Mr. FERRY. I think we are- were the trailer court, alone, involved in this, Senator, I think probably we would have shut our eyes to the policy of not providing public utilities to offbase commercial enterprises, but because there were a number of other people, several involved, besides the trailer court, we found ourselves caught in the principle: Are we or are we not going to become a public utility?

Senator CASE. Mr. Chairman, I do not know, but here is the description of the project proposed for Suffolk. The project calls for the construction of a trailer court with parking spaces for 50 trailers and a central utility building. Trailer parking spaces will be provided hard-surfaced pads. A masonry utility building will provide laundry and storage facilities. Utility connections to each parking space are included for a complete usable facility.

I could understand the Air Force's difficulty in considering the requests that were presented at Ellsworth when one or two of the principal demands came from commercial enterprises. But now that they have taken care of their needs privately, and independently, of the Air Force, if the remaining requirement is for trailers, which house military people, and where the trailer development has provided the space, parking spaces, and roadways without cost to the Government, it would seem to me that you might reconsider the supplying of, the selling of, water to them, if at Suffolk County you are proposing not only to construct a trailer court but to provide a masonry utility building with laundry and storage facilities and utility connections to each parking space. The privately financed trailer court at Ellsworth providing for over 100 military families only asks permission to buy water and pay for it.

Mr. FERRY. Senator, I can only answer you that then the Villa Ranchero is going to descend upon us with rage and ire because we made them buy water of their own instead of supplying it to them.

Senator CASE. Well, they were a commercial enterprise, and they now do have their own pressure system. I saw it the last time I was there, I saw the pressure tank and the gage working when they opened some faucets and the pumps started working.

Mr. FERRY. If they can get water, so can the trailer court. Senator CASE. I don't know whether there is any land available for the trailer court to try to develop a collecting basin. I doubt it.

Mr. Chairman, I would like to make one additional comment.

I have also thought there was some validity to the Air Force's position with regard to the Villa Ranchero because it was a commercial enterprise, and because I had resisted the proposal to build a commissary on the base there at Government expense.

The Villa Ranchero, for those who have not been there, I might say, is practically a community shopping center with everything from a barber shop to a service station, and clothing and so forth, just off the base. It is within 3 minutes' drive of the Capehart and Wherry housing.

So I always thought that with only a 3 minutes' drive and practically being just off the base, that the same justification for Governmentexpended funds to build a commissary was not justified as there is with some of these we have been talking about this morning, where they are 20 or 22 miles from a shopping center.

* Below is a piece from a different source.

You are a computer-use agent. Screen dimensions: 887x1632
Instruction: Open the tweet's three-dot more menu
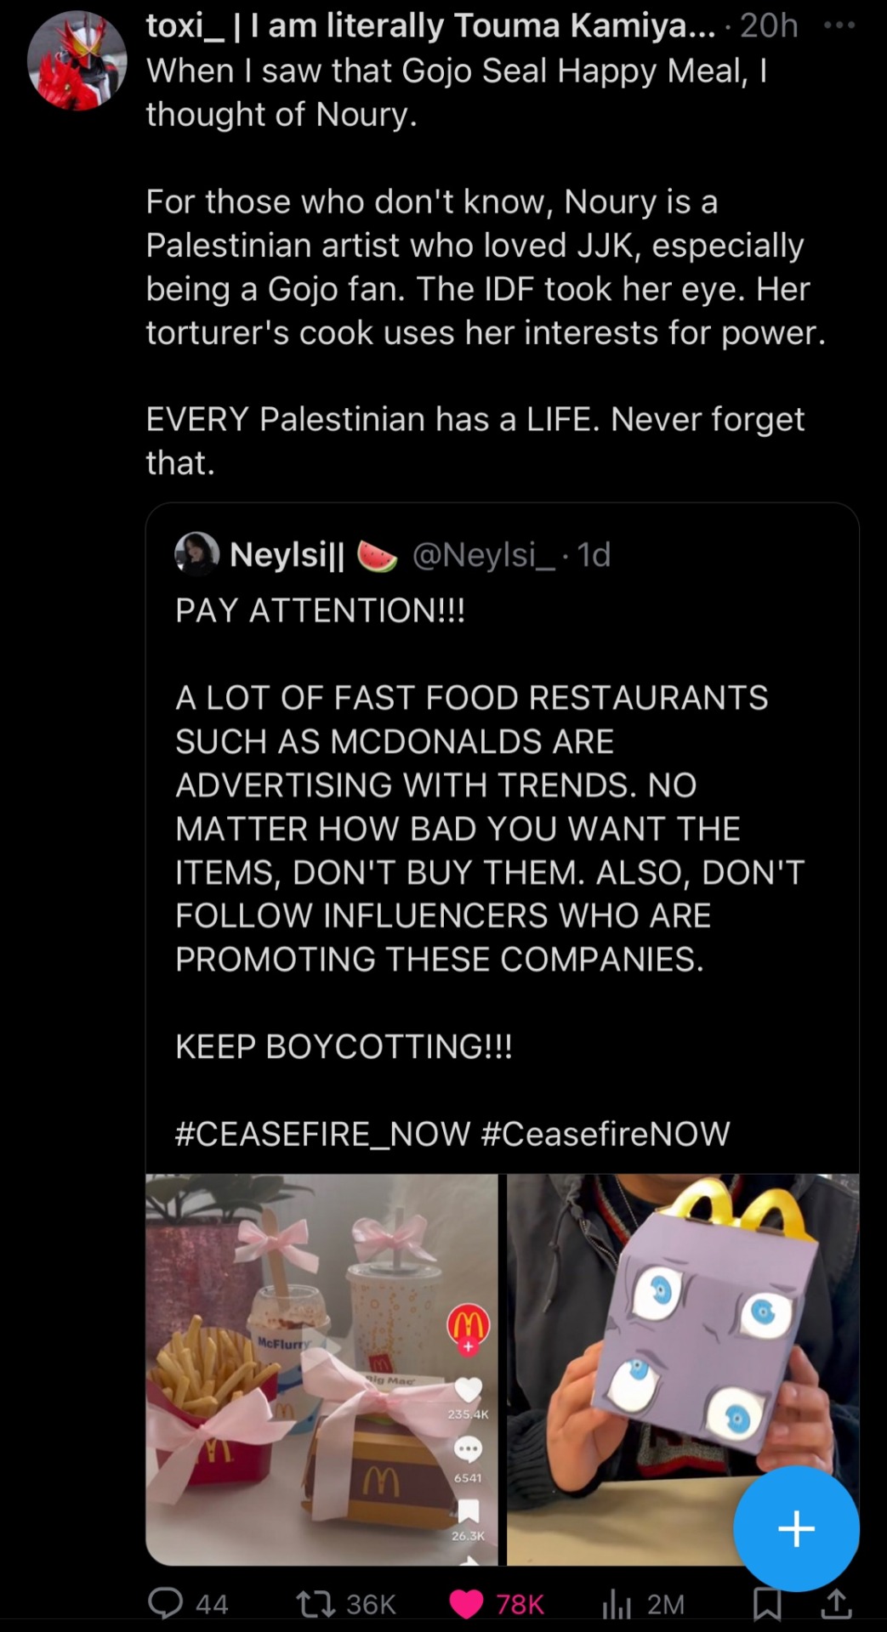click(839, 26)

But the trailer proposition at Ellsworth was developed under the encouragement of the commanding officers of the airbase, and it was encouraged because it would reduce the demand for housing at Government expense. So now that the Villa Ranchero has developed its own water supply, I do hope you will take another look at that trailer court which has to haul water from town day and night to take care of its more than 100 military families.

Mr. FERRY. We will be glad to do so, sir. At the moment I don't know any new facts except that you have brought out that the Villa Ranchero has finally decided to spend their own money in developing a water supply.

Senator CASE. Thank you.

Senator STENNIS. I thank you, Senator Case. I am pleased you made your comments and your observations, and I wanted to encourage you rather than interrupt you. I thought you had concluded.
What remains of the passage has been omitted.